I need the lines from the one with "Braliz (73, 17)" through the end of the material, copied exactly and with nothing else included.

-*-*-

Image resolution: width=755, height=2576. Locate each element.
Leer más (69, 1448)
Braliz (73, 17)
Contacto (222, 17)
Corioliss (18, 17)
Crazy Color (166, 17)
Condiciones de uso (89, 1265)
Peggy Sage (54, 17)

-*-*-

→ **COMPLETED EXERCISE**:
Braliz (73, 17)
Contacto (222, 17)
Corioliss (18, 17)
Crazy Color (166, 17)
Condiciones de uso (89, 1265)
Peggy Sage (54, 17)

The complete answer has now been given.